[What you will do]:
Of all the lines below, output only those starting at the one with "Select the Iserlohn" and ending at the one with "Open the 货币政策 menu item", both ends included, exactly as written.

[Data listing]:
══════════

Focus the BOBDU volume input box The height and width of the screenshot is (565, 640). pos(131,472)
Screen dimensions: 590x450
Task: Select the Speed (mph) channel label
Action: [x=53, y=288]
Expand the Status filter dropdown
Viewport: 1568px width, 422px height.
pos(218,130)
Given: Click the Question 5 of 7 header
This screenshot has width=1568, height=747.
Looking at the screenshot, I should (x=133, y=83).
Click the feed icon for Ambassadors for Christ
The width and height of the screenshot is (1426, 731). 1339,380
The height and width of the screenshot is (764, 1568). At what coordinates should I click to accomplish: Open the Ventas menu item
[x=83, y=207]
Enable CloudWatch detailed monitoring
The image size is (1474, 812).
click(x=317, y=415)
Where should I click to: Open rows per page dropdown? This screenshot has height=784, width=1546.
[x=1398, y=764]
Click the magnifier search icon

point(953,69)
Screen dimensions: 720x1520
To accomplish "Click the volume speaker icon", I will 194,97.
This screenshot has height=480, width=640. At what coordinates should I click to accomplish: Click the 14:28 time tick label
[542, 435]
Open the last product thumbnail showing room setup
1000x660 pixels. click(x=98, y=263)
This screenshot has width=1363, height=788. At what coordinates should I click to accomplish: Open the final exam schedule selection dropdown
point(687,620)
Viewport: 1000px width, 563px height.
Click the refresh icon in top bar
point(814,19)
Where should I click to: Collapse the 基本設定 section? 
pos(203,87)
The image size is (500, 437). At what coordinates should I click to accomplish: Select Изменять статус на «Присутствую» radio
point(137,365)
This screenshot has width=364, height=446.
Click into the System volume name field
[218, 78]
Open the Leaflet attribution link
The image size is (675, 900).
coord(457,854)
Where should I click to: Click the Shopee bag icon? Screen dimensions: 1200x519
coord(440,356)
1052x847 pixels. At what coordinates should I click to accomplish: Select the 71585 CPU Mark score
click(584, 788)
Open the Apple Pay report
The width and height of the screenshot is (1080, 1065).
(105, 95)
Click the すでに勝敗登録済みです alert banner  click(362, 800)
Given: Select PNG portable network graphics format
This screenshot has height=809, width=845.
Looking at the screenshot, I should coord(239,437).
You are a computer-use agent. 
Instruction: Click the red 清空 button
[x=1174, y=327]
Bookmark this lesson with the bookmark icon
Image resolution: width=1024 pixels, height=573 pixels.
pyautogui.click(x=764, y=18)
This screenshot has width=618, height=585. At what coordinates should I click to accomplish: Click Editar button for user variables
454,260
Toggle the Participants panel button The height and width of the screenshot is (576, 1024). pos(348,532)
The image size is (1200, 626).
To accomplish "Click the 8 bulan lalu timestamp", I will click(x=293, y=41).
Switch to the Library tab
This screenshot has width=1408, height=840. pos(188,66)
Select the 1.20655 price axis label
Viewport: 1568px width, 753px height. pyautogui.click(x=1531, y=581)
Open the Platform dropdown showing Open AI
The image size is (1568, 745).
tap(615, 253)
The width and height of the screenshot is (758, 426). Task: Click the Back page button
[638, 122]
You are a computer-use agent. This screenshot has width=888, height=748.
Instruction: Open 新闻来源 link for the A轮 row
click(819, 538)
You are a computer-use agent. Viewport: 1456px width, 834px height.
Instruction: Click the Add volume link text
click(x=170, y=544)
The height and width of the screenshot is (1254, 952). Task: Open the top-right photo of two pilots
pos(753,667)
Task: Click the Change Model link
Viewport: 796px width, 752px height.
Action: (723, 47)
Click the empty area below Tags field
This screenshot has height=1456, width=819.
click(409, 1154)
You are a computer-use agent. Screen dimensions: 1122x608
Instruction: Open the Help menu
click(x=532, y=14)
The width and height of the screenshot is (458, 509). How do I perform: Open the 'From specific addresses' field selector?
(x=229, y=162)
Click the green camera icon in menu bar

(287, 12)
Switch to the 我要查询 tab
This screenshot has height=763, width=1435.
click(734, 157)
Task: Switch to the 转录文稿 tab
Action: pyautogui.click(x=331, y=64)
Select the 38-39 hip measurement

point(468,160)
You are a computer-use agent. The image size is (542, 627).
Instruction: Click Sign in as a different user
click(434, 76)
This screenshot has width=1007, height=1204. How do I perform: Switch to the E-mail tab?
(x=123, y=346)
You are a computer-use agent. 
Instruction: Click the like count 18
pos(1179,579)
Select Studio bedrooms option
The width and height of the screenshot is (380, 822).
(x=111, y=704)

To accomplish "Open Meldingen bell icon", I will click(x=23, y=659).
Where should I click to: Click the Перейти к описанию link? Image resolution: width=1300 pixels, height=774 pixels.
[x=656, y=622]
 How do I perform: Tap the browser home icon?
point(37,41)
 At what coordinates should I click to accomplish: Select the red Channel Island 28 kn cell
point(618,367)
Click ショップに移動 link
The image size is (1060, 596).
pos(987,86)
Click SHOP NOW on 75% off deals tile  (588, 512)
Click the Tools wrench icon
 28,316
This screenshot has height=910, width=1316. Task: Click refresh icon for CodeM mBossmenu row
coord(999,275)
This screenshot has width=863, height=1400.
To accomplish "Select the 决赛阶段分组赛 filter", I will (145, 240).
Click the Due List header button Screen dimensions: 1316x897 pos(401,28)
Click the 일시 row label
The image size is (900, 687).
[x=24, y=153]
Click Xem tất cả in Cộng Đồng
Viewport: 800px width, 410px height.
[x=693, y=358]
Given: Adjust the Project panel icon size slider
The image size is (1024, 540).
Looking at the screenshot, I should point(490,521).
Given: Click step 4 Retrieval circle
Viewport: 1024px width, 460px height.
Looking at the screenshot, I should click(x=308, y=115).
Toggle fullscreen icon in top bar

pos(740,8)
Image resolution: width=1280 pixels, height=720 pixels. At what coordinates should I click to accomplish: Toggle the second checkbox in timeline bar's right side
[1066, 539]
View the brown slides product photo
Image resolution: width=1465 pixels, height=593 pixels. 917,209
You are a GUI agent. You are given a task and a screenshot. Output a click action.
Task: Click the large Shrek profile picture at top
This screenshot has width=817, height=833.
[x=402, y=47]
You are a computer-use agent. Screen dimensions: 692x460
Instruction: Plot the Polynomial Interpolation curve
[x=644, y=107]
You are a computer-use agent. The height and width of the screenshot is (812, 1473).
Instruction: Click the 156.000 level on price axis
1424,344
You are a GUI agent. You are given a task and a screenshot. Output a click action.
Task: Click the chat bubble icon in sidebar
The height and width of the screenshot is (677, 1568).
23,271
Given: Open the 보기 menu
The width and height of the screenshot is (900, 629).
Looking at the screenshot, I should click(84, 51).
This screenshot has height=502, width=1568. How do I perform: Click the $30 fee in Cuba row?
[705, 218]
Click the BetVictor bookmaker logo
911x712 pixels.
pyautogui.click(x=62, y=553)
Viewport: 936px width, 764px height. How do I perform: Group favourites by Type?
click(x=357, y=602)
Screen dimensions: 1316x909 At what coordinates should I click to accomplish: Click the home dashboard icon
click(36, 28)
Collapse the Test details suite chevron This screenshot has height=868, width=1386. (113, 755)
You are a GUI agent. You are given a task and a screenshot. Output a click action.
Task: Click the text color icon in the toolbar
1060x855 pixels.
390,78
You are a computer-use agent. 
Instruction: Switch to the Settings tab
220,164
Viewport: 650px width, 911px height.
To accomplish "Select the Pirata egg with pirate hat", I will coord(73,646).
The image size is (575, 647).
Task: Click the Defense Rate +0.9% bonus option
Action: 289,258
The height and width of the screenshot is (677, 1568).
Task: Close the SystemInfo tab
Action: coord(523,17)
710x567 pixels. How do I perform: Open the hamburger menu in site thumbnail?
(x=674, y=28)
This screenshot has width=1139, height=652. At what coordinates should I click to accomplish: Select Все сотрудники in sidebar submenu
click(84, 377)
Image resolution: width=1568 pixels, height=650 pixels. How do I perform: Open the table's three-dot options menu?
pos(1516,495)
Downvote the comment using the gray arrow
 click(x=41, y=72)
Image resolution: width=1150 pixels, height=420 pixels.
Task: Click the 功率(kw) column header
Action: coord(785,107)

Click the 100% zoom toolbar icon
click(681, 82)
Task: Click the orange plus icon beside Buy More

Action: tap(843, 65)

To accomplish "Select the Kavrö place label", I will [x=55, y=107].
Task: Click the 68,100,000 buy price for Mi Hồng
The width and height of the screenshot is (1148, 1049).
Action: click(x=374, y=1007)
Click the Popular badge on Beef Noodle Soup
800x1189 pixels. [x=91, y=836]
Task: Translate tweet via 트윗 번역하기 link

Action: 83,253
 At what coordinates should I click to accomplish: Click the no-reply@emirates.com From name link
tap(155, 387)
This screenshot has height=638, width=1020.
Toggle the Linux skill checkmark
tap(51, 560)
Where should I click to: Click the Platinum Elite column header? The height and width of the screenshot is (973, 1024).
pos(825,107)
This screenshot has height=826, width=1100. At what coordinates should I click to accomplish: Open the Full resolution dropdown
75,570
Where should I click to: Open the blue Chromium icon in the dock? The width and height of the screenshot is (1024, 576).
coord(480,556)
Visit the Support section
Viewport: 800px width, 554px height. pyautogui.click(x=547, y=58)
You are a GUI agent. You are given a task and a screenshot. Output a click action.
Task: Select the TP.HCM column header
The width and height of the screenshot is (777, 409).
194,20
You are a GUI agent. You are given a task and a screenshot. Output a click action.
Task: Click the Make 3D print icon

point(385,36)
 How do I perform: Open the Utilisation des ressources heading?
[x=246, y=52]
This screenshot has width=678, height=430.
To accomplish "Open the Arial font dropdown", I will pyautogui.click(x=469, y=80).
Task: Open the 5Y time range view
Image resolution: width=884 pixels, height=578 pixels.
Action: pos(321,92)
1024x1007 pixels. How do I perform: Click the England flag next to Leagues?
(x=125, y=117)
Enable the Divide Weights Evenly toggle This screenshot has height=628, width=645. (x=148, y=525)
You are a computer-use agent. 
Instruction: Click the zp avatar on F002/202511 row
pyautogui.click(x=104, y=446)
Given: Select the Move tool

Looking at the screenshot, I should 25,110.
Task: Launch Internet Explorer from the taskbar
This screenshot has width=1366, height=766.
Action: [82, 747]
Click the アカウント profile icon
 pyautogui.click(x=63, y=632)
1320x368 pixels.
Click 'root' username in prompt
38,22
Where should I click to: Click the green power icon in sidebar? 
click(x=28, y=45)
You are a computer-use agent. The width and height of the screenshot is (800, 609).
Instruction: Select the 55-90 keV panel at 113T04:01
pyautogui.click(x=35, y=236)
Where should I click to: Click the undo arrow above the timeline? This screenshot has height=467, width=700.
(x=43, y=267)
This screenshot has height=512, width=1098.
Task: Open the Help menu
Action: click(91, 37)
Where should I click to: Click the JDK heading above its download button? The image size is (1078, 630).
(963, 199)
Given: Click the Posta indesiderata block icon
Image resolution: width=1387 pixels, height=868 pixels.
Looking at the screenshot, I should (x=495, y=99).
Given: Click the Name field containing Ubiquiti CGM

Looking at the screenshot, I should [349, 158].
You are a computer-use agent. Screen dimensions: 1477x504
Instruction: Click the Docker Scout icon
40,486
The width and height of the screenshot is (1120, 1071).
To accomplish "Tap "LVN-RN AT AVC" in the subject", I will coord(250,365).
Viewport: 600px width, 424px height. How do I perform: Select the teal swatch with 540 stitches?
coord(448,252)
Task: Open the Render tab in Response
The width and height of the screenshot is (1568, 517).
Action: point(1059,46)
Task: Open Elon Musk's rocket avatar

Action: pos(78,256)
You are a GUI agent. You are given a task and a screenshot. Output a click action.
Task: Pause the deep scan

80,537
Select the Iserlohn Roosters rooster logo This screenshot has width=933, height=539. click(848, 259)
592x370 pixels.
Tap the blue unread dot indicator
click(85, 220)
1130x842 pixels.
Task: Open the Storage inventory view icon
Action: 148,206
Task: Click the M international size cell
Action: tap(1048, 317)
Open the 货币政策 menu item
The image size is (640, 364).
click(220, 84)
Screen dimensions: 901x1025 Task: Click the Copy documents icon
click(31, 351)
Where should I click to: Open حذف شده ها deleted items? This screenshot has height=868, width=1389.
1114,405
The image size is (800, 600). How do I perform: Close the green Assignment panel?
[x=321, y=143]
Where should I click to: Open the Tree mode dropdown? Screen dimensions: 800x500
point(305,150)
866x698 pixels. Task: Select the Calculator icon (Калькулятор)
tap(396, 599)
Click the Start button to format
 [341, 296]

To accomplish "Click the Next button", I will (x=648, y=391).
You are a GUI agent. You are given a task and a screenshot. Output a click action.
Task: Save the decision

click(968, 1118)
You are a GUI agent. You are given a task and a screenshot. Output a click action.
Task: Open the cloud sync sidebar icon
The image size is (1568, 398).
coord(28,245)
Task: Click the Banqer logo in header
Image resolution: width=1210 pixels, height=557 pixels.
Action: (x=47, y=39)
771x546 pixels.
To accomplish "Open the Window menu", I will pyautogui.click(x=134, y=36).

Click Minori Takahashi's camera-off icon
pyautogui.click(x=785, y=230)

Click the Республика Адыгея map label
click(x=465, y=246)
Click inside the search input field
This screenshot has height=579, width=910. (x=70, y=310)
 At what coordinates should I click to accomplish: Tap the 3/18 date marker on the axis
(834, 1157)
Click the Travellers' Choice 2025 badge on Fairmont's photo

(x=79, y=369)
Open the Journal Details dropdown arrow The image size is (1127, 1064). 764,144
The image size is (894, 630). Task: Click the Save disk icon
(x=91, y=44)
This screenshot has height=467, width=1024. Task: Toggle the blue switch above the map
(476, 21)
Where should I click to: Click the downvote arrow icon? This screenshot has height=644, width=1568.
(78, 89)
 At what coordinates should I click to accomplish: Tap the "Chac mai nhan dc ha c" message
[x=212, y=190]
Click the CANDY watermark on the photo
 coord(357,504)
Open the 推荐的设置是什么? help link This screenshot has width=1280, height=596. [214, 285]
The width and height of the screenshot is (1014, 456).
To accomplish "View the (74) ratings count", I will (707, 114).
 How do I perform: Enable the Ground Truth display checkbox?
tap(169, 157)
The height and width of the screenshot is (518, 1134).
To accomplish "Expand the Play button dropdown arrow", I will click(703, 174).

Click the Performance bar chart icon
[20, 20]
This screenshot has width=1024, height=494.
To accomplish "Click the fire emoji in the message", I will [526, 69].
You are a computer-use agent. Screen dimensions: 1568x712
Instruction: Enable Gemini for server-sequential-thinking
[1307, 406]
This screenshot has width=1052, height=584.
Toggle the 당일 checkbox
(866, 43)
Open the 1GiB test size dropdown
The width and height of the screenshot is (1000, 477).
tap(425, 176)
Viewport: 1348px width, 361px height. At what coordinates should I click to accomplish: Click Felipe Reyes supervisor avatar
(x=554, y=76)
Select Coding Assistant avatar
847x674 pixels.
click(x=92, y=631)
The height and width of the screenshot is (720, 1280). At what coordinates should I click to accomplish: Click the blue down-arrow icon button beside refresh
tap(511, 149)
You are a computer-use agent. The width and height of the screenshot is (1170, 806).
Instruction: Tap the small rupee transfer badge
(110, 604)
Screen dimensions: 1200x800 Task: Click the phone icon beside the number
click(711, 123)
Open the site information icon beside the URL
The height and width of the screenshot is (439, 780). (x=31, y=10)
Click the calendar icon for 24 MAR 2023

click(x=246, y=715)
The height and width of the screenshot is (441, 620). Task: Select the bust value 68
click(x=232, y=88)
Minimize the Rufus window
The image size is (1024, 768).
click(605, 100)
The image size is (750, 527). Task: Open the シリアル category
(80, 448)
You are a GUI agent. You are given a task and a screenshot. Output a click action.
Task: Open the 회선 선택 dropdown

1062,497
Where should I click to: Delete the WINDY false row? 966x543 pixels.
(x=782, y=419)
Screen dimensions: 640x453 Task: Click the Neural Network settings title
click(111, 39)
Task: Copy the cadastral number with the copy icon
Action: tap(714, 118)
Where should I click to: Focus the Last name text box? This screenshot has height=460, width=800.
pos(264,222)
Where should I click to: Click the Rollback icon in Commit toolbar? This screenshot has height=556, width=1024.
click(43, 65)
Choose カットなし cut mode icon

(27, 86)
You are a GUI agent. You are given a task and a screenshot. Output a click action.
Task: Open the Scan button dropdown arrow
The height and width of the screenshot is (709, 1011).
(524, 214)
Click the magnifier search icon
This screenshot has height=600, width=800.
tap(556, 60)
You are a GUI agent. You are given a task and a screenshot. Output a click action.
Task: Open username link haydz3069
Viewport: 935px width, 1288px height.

══════════

[Response to the exercise]:
Select the Iserlohn Roosters rooster logo This screenshot has width=933, height=539. click(848, 259)
592x370 pixels.
Tap the blue unread dot indicator
click(85, 220)
1130x842 pixels.
Task: Open the Storage inventory view icon
Action: 148,206
Task: Click the M international size cell
Action: tap(1048, 317)
Open the 货币政策 menu item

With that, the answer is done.